Records excerpted from a collection
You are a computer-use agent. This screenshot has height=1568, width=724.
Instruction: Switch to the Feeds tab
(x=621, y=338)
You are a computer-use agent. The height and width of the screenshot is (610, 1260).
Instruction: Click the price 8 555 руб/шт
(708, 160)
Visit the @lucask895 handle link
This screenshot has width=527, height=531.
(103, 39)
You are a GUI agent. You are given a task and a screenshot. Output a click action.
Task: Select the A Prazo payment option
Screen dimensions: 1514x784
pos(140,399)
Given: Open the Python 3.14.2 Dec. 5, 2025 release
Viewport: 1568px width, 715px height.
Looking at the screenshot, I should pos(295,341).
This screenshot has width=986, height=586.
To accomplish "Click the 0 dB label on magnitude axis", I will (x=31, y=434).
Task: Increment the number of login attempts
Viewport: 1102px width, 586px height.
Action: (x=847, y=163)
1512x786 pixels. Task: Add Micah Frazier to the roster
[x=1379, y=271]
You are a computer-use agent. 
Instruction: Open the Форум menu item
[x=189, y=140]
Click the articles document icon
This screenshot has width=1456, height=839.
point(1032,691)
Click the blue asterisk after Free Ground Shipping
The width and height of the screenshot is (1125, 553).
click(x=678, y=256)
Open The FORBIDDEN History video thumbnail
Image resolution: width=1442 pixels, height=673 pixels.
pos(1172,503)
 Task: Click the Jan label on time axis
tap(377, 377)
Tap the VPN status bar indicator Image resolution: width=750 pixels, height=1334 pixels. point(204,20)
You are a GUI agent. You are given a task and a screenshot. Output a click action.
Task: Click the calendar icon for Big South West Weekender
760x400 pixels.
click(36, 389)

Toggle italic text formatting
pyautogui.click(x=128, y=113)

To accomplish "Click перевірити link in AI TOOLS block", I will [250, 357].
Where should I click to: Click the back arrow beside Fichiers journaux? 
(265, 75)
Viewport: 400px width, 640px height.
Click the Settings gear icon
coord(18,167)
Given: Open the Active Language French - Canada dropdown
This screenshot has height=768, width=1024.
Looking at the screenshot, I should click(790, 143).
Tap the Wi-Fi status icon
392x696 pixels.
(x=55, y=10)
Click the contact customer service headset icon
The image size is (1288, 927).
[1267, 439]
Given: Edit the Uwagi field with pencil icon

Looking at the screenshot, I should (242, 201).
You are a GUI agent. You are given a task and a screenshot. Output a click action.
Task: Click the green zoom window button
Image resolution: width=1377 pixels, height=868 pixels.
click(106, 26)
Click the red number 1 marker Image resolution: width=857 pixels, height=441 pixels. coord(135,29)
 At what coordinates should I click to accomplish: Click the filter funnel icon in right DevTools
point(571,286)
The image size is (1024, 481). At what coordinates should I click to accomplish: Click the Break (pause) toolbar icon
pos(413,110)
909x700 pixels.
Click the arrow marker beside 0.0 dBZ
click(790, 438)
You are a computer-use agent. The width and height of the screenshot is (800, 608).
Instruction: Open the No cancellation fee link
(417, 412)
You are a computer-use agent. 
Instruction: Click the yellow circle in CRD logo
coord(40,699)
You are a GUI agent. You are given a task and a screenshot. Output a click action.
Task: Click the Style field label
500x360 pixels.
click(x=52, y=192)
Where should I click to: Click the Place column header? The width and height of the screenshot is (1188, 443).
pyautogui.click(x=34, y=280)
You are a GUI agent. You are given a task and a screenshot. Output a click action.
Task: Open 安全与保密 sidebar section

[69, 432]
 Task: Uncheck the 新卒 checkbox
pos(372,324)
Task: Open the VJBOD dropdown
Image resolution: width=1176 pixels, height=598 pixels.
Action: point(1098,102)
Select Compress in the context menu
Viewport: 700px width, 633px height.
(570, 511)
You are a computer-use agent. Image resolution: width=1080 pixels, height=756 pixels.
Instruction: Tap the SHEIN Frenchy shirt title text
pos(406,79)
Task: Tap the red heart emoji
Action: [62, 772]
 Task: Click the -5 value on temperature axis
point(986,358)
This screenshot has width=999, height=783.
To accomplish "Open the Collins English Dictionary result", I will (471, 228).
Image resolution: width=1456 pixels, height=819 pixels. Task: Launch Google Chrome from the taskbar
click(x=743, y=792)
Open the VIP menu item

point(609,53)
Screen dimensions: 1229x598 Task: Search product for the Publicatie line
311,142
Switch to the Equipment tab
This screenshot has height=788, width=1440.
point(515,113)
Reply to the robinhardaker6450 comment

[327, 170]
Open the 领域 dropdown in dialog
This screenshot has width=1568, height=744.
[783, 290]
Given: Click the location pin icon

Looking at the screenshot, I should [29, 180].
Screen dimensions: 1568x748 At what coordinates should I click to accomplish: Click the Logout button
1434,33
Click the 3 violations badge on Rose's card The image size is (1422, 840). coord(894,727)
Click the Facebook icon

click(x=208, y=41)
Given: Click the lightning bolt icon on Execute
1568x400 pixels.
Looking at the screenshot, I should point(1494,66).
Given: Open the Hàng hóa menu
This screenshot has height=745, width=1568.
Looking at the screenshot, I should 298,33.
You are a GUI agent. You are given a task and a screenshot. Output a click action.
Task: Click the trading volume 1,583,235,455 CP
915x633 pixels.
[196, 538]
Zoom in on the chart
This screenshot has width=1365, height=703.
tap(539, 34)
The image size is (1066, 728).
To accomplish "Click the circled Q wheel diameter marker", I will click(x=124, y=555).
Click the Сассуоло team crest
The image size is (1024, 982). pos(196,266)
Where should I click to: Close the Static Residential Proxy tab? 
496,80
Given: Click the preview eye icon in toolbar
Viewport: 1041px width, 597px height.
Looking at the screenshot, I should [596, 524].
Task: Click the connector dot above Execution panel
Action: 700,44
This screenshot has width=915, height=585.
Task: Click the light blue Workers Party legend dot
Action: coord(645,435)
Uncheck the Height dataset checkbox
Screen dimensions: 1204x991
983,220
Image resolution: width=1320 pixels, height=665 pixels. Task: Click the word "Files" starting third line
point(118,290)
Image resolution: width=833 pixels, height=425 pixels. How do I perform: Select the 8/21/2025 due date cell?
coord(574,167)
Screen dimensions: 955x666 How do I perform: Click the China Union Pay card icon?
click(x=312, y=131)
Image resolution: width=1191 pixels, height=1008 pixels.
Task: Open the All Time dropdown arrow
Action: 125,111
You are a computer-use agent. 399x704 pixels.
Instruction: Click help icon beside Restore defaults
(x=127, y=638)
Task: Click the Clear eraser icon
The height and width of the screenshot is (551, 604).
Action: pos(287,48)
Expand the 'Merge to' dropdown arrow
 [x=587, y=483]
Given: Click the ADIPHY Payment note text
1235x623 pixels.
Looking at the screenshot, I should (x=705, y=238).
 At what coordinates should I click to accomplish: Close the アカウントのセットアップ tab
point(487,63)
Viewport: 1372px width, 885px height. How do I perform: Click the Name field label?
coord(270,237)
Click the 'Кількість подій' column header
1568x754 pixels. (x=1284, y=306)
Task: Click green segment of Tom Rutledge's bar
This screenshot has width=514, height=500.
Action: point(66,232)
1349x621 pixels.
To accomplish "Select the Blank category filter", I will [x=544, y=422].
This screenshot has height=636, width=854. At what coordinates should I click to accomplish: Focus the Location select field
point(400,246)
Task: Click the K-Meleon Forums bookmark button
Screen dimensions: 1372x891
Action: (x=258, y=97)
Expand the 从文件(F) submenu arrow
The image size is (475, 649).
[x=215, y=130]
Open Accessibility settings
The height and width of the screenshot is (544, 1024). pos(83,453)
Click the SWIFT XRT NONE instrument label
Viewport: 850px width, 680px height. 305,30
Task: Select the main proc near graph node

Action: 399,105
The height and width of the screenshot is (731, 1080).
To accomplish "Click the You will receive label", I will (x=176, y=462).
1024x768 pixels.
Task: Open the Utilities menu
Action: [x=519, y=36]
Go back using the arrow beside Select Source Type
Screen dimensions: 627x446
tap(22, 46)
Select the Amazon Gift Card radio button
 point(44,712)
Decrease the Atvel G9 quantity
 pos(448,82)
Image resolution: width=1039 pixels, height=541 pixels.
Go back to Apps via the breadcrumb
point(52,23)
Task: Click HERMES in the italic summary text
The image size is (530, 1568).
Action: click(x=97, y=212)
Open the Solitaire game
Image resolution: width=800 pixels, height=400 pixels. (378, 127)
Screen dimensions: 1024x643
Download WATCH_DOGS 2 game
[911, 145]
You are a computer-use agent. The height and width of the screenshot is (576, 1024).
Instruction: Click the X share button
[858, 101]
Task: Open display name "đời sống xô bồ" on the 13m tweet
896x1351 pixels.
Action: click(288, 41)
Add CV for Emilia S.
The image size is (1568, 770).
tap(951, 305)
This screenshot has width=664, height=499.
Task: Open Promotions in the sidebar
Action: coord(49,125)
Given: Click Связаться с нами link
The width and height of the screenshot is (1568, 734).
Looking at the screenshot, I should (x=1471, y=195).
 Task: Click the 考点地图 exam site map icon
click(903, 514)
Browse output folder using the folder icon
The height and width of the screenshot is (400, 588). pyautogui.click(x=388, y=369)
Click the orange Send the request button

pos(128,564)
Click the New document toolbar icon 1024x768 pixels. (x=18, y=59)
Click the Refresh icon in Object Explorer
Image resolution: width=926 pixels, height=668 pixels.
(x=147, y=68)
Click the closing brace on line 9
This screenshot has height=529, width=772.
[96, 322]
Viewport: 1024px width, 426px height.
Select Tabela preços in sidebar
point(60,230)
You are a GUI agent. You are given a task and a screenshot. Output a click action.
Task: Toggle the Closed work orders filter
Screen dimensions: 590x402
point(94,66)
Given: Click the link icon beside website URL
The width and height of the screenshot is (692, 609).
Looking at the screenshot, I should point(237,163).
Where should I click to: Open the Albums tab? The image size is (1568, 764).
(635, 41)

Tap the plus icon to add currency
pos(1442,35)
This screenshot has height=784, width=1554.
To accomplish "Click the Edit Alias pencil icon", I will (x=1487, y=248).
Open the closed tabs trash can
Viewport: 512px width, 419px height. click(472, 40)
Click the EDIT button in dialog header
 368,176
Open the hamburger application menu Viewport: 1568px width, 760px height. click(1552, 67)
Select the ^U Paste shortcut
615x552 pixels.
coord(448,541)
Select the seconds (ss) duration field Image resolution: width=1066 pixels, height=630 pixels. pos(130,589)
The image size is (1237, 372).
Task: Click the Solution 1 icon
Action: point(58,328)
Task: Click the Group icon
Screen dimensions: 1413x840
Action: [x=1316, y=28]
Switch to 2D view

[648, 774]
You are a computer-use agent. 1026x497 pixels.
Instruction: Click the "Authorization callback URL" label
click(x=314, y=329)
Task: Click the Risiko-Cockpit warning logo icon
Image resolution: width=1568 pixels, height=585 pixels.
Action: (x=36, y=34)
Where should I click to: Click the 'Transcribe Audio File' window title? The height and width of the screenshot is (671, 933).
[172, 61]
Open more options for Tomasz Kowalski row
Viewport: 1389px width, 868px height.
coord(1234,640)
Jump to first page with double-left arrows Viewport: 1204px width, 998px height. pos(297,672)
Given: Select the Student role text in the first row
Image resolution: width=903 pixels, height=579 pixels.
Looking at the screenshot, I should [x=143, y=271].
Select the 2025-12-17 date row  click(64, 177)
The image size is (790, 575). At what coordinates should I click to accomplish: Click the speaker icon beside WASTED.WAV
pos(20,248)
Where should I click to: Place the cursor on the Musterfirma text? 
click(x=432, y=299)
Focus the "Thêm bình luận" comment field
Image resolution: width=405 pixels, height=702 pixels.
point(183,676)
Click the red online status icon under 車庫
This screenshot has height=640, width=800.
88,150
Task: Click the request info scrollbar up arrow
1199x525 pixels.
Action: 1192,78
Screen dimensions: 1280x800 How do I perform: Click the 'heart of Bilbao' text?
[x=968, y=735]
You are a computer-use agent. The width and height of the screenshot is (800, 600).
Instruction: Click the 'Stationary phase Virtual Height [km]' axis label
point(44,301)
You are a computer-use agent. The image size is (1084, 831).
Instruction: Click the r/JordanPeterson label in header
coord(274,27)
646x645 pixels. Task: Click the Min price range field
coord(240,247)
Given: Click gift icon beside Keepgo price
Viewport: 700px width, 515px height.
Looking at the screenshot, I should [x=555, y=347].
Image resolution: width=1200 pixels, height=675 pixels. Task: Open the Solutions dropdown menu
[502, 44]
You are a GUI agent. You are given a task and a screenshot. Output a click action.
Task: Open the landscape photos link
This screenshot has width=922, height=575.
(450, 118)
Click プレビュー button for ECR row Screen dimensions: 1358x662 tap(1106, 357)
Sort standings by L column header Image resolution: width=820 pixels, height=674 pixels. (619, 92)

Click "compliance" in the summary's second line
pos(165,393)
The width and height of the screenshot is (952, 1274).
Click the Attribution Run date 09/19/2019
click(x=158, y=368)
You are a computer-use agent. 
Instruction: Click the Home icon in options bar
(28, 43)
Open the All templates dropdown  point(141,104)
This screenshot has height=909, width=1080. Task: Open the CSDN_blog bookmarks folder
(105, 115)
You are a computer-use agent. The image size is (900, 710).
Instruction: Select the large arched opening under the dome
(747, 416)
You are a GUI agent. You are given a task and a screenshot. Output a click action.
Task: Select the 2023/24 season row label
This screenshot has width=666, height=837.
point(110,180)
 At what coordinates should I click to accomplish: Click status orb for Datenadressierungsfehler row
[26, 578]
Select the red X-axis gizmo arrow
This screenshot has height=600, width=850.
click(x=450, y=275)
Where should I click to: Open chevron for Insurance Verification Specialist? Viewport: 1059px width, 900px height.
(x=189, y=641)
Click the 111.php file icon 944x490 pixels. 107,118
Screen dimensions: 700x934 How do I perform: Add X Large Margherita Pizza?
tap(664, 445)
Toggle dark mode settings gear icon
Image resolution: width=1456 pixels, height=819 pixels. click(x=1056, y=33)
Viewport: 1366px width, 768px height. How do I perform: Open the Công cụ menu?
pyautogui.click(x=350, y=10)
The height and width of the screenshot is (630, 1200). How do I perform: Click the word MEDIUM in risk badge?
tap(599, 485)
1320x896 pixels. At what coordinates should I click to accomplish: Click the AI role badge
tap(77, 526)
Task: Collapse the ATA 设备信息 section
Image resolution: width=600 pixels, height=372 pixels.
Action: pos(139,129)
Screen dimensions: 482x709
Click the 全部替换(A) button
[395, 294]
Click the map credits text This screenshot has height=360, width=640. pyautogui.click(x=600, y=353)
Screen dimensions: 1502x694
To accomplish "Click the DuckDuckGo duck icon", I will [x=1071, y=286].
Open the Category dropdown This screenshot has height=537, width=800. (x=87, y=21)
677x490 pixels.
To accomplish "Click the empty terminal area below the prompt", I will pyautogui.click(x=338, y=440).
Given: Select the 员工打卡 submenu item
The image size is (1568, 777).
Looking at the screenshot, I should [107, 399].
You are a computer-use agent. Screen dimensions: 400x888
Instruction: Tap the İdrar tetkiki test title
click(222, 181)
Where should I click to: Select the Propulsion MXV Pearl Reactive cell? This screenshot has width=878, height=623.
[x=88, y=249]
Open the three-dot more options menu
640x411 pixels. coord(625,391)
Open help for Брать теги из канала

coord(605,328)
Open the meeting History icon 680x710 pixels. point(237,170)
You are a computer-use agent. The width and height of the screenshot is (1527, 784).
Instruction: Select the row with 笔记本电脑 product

**What this task involves**
Set down exactly the line with "Screen dimensions: 1502x694" and each line after it up to the end of the records, adding nothing.

**Solution to the exercise**
Screen dimensions: 1502x694
To accomplish "Click the DuckDuckGo duck icon", I will [x=1071, y=286].
Open the Category dropdown This screenshot has height=537, width=800. (x=87, y=21)
677x490 pixels.
To accomplish "Click the empty terminal area below the prompt", I will pyautogui.click(x=338, y=440).
Given: Select the 员工打卡 submenu item
The image size is (1568, 777).
Looking at the screenshot, I should [107, 399].
You are a computer-use agent. Screen dimensions: 400x888
Instruction: Tap the İdrar tetkiki test title
click(222, 181)
Where should I click to: Select the Propulsion MXV Pearl Reactive cell? This screenshot has width=878, height=623.
[x=88, y=249]
Open the three-dot more options menu
640x411 pixels. coord(625,391)
Open help for Брать теги из канала

coord(605,328)
Open the meeting History icon 680x710 pixels. point(237,170)
You are a computer-use agent. The width and height of the screenshot is (1527, 784).
Instruction: Select the row with 笔记本电脑 product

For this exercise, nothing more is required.